YOUR INSTRUCTIONS.
Restate the data that follows exactly as it stands, beginning with the first line and ending with the line that contains "Bếp gas đơn Hồng Ngoại MAXI HOME (213, 1376)".

** Opening GIVEN RECORDS block **

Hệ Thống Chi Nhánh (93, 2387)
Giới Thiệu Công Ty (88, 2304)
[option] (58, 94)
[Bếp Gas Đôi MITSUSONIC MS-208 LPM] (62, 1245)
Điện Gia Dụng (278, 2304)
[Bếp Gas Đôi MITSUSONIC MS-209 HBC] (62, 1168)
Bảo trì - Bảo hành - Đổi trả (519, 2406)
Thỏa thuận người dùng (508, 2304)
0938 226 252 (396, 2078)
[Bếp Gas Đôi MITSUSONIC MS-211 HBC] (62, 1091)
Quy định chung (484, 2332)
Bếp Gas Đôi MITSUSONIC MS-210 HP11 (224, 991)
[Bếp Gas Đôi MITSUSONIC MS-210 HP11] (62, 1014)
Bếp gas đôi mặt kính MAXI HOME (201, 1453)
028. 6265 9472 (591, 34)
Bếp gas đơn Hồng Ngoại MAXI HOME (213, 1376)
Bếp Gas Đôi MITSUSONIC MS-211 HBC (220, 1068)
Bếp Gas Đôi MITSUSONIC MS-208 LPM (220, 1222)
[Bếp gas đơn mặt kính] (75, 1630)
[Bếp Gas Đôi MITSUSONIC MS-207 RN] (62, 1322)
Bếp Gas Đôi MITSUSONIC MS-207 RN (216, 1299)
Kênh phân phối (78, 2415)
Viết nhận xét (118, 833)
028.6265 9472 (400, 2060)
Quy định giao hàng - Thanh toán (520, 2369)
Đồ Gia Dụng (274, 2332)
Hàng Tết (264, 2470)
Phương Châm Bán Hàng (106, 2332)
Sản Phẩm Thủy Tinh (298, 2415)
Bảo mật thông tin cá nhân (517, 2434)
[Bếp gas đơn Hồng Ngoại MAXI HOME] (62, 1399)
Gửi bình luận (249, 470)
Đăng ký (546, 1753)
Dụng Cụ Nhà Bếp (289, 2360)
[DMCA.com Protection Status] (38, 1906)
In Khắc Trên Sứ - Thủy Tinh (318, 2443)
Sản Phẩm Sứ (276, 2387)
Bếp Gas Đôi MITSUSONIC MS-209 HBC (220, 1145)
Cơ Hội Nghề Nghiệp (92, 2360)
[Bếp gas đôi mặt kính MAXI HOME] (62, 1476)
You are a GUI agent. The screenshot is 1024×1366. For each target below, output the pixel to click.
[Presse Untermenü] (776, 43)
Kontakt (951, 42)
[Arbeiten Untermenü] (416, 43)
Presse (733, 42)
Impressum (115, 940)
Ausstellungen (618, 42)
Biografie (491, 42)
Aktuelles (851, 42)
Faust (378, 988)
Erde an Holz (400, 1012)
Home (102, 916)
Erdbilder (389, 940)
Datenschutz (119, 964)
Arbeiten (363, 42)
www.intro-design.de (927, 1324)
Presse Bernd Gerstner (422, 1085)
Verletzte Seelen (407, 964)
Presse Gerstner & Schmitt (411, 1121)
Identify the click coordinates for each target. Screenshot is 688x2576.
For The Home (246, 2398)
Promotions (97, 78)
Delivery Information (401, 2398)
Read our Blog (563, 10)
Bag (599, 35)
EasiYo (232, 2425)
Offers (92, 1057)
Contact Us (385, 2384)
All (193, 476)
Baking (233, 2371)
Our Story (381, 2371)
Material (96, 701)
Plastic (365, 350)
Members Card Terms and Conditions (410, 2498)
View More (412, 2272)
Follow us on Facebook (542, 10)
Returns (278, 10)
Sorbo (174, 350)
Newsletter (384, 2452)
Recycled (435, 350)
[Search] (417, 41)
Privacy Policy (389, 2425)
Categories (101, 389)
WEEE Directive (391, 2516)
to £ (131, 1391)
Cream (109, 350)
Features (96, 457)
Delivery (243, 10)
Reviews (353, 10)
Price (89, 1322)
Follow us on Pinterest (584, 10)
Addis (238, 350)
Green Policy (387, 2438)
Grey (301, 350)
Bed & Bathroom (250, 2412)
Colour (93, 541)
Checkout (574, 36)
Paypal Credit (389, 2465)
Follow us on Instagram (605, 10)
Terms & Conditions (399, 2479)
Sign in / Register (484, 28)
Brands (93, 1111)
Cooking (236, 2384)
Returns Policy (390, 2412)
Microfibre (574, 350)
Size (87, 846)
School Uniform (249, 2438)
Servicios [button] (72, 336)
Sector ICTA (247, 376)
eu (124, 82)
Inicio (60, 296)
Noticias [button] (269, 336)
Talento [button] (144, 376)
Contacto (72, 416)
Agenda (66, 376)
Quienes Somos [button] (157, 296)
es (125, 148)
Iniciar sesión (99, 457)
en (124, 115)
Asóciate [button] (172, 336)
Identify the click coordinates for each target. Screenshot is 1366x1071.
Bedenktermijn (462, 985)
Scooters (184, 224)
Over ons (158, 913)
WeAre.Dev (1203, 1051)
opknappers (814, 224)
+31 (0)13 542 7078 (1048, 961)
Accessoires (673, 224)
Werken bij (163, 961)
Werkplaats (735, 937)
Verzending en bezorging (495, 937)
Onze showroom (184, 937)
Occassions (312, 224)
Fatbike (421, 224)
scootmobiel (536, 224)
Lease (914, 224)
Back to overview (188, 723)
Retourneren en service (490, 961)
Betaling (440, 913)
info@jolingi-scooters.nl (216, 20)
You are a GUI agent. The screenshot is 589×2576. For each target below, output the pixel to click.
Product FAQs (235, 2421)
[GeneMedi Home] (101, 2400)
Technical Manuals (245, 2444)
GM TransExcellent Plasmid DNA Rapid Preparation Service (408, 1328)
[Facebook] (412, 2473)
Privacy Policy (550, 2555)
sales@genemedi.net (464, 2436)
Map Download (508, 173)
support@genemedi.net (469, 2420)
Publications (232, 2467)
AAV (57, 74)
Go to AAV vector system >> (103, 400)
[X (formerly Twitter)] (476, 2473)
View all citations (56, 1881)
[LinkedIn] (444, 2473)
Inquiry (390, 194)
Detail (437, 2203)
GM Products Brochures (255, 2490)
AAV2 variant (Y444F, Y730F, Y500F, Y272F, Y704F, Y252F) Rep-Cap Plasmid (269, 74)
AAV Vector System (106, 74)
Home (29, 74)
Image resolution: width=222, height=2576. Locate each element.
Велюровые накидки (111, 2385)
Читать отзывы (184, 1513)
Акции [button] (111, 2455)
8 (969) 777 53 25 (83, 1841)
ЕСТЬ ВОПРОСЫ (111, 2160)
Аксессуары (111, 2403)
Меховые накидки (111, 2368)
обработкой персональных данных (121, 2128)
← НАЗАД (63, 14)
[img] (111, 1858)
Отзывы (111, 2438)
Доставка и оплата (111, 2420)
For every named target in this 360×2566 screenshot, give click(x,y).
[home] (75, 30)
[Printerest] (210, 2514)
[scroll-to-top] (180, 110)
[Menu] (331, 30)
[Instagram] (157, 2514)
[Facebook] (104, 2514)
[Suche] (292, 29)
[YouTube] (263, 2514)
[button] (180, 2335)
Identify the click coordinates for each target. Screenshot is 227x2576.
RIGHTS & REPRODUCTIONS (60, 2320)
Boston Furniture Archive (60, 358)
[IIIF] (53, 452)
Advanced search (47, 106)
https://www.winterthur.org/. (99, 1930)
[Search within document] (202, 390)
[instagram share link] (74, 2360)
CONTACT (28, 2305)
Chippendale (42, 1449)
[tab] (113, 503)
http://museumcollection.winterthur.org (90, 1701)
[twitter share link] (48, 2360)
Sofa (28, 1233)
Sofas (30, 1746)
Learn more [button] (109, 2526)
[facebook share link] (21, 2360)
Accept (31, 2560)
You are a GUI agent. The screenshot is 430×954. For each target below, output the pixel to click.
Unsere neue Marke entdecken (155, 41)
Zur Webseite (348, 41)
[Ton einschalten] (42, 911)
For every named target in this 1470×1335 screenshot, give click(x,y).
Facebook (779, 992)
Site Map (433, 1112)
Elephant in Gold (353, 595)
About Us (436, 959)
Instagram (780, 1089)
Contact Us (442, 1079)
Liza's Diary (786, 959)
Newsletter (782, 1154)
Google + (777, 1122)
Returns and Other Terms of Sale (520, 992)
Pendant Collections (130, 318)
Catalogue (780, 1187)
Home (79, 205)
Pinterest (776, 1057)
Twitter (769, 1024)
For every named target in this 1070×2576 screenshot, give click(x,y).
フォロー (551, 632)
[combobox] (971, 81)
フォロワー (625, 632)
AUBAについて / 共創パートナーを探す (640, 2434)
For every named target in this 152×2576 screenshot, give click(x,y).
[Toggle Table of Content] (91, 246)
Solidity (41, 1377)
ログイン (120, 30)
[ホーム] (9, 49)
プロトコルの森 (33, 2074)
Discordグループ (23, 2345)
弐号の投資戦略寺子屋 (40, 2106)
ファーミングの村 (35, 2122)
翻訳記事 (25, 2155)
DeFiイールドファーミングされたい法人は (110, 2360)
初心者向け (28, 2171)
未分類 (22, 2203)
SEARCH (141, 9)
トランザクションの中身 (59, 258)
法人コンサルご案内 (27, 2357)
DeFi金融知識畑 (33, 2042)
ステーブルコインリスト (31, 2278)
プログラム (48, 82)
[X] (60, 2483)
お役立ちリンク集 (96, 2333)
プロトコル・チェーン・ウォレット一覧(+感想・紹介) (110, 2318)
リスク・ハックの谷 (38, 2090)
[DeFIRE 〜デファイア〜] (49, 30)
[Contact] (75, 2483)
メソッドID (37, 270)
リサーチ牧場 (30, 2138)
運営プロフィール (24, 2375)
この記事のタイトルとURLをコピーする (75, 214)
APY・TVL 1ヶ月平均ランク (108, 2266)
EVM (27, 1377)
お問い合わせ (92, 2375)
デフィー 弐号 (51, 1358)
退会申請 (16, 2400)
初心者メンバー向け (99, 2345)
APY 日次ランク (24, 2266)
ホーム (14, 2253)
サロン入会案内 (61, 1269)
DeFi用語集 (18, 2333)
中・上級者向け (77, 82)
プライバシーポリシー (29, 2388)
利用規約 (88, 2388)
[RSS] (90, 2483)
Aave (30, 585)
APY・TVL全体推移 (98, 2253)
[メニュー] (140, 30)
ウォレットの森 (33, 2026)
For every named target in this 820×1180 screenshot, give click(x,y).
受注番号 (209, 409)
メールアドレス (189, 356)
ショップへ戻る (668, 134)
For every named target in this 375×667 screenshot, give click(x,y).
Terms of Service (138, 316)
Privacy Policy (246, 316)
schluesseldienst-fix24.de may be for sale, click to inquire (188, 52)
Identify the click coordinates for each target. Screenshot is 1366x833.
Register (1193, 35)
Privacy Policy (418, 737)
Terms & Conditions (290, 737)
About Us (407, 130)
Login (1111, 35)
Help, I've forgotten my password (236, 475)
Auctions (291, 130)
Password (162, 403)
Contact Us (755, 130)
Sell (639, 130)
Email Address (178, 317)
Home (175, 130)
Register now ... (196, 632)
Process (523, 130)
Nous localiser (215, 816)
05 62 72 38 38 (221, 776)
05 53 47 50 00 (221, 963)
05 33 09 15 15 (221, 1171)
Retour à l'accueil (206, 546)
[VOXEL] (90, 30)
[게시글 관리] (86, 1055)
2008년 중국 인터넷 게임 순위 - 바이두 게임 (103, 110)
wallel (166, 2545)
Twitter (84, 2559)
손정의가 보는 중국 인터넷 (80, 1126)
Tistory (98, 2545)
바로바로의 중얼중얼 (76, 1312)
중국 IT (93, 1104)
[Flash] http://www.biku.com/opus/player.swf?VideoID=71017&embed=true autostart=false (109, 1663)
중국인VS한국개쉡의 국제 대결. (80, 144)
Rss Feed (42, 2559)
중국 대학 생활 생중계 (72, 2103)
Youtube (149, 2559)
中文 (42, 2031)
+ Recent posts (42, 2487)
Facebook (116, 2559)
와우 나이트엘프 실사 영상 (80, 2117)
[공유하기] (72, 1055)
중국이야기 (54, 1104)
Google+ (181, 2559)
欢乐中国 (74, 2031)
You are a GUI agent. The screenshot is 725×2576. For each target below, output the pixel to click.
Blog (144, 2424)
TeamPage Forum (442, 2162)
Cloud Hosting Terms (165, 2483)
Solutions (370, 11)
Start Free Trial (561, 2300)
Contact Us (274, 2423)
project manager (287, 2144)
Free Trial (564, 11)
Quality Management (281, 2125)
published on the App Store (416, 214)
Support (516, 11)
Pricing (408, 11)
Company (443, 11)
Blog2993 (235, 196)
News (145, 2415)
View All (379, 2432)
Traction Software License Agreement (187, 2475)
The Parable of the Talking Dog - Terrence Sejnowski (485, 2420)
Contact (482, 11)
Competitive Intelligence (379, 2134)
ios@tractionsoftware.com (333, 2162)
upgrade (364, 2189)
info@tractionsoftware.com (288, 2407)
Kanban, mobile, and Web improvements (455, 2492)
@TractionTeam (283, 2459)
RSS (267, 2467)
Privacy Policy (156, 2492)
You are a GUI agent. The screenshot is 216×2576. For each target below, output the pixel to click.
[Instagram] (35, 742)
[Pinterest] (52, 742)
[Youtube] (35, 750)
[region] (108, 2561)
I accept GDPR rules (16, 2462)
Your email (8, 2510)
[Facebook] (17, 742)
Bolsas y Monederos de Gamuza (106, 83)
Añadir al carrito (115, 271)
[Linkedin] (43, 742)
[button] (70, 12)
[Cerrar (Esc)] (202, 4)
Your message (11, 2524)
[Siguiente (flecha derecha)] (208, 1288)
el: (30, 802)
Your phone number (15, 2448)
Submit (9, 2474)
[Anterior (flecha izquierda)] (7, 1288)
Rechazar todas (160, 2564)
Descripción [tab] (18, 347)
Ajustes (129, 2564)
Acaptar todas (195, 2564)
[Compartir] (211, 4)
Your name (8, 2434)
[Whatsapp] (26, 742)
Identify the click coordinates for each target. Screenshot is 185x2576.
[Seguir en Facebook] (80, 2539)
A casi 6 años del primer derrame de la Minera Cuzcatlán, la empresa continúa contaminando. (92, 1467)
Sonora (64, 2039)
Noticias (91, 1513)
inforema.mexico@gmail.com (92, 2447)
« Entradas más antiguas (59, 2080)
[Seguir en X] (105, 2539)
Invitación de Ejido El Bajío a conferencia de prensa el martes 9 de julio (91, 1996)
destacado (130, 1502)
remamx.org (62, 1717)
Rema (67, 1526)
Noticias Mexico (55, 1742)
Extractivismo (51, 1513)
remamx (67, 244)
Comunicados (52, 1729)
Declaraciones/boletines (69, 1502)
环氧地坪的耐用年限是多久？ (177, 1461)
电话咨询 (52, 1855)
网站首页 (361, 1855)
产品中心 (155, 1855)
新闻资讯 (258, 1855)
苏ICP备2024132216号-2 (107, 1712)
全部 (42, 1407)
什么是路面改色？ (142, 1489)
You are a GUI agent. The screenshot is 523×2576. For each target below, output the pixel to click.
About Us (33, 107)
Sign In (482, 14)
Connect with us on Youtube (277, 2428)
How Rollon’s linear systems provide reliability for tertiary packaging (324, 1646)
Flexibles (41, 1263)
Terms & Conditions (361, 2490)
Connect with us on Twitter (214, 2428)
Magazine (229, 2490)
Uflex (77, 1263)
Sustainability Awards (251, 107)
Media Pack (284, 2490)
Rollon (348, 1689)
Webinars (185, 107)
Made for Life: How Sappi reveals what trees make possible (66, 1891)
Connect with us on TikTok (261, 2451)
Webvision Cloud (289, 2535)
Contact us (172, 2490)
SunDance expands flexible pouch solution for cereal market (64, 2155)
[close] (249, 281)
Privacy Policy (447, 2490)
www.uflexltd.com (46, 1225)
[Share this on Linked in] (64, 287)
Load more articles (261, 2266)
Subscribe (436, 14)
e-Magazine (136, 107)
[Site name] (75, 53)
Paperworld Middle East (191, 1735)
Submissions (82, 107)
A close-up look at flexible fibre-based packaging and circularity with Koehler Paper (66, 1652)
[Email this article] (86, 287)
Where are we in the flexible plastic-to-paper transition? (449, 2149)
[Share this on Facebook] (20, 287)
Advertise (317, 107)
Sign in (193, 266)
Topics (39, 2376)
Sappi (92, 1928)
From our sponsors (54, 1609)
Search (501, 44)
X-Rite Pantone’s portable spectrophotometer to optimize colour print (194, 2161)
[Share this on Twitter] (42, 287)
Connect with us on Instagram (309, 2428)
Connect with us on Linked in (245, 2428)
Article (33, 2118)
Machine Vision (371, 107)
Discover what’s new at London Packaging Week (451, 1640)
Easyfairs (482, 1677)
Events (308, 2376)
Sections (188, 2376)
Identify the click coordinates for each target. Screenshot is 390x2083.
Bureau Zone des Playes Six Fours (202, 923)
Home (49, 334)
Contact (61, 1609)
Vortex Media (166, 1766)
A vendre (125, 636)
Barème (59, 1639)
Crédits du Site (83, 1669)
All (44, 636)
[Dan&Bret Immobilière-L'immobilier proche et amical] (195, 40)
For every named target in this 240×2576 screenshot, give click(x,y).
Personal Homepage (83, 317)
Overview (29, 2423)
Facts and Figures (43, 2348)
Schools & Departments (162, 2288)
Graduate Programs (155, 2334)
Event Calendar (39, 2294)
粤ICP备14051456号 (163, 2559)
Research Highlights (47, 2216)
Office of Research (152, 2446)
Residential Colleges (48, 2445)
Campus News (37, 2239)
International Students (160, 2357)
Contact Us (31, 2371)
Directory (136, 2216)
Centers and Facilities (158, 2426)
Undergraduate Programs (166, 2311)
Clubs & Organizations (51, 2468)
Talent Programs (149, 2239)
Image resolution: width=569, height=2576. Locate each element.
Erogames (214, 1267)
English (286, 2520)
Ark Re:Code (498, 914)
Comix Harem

** Closing GIVEN RECORDS block **

RESULT FOR THIS EXERCISE.
Hệ Thống Chi Nhánh (93, 2387)
Giới Thiệu Công Ty (88, 2304)
[option] (58, 94)
[Bếp Gas Đôi MITSUSONIC MS-208 LPM] (62, 1245)
Điện Gia Dụng (278, 2304)
[Bếp Gas Đôi MITSUSONIC MS-209 HBC] (62, 1168)
Bảo trì - Bảo hành - Đổi trả (519, 2406)
Thỏa thuận người dùng (508, 2304)
0938 226 252 (396, 2078)
[Bếp Gas Đôi MITSUSONIC MS-211 HBC] (62, 1091)
Quy định chung (484, 2332)
Bếp Gas Đôi MITSUSONIC MS-210 HP11 (224, 991)
[Bếp Gas Đôi MITSUSONIC MS-210 HP11] (62, 1014)
Bếp gas đôi mặt kính MAXI HOME (201, 1453)
028. 6265 9472 (591, 34)
Bếp gas đơn Hồng Ngoại MAXI HOME (213, 1376)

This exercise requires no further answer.